Duplicate the following lines word for word, from first to last.

## start Records shown

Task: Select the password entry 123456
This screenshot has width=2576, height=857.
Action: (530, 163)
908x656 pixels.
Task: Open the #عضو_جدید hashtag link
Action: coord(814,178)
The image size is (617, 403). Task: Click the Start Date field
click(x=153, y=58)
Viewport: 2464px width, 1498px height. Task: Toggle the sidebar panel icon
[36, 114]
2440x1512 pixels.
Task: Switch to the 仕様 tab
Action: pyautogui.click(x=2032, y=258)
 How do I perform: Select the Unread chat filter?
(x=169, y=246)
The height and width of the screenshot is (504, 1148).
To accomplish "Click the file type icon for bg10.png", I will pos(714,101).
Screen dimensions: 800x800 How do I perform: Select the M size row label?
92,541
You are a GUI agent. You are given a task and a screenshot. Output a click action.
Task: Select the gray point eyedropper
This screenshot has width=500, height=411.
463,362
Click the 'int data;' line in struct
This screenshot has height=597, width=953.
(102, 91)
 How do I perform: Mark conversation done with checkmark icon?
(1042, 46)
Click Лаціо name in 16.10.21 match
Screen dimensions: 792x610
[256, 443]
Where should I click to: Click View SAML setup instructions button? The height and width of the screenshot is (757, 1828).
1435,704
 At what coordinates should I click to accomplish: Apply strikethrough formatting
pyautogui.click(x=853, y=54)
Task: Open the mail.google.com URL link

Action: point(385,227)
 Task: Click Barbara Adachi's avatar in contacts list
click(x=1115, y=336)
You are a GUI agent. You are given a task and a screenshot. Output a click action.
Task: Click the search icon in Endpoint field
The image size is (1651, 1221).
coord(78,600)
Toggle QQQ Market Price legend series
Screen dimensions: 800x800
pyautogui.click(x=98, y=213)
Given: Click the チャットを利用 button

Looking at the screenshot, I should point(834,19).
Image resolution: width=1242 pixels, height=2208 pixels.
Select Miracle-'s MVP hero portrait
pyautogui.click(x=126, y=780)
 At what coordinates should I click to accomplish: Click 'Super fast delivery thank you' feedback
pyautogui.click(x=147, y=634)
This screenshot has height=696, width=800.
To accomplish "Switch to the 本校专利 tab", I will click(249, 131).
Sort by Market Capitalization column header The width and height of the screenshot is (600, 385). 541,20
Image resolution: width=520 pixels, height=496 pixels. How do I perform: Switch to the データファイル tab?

## end Records shown

• Task result
Task: Select the password entry 123456
This screenshot has width=2576, height=857.
Action: (530, 163)
908x656 pixels.
Task: Open the #عضو_جدید hashtag link
Action: coord(814,178)
The image size is (617, 403). Task: Click the Start Date field
click(x=153, y=58)
Viewport: 2464px width, 1498px height. Task: Toggle the sidebar panel icon
[36, 114]
2440x1512 pixels.
Task: Switch to the 仕様 tab
Action: pyautogui.click(x=2032, y=258)
 How do I perform: Select the Unread chat filter?
(x=169, y=246)
The height and width of the screenshot is (504, 1148).
To accomplish "Click the file type icon for bg10.png", I will pos(714,101).
Screen dimensions: 800x800 How do I perform: Select the M size row label?
92,541
You are a GUI agent. You are given a task and a screenshot. Output a click action.
Task: Select the gray point eyedropper
This screenshot has width=500, height=411.
463,362
Click the 'int data;' line in struct
This screenshot has height=597, width=953.
(102, 91)
 How do I perform: Mark conversation done with checkmark icon?
(1042, 46)
Click Лаціо name in 16.10.21 match
Screen dimensions: 792x610
[256, 443]
Where should I click to: Click View SAML setup instructions button? The height and width of the screenshot is (757, 1828).
1435,704
 At what coordinates should I click to accomplish: Apply strikethrough formatting
pyautogui.click(x=853, y=54)
Task: Open the mail.google.com URL link

Action: point(385,227)
 Task: Click Barbara Adachi's avatar in contacts list
click(x=1115, y=336)
You are a GUI agent. You are given a task and a screenshot. Output a click action.
Task: Click the search icon in Endpoint field
The image size is (1651, 1221).
coord(78,600)
Toggle QQQ Market Price legend series
Screen dimensions: 800x800
pyautogui.click(x=98, y=213)
Given: Click the チャットを利用 button

Looking at the screenshot, I should point(834,19).
Image resolution: width=1242 pixels, height=2208 pixels.
Select Miracle-'s MVP hero portrait
pyautogui.click(x=126, y=780)
 At what coordinates should I click to accomplish: Click 'Super fast delivery thank you' feedback
pyautogui.click(x=147, y=634)
This screenshot has height=696, width=800.
To accomplish "Switch to the 本校专利 tab", I will click(249, 131).
Sort by Market Capitalization column header The width and height of the screenshot is (600, 385). 541,20
Image resolution: width=520 pixels, height=496 pixels. How do I perform: Switch to the データファイル tab?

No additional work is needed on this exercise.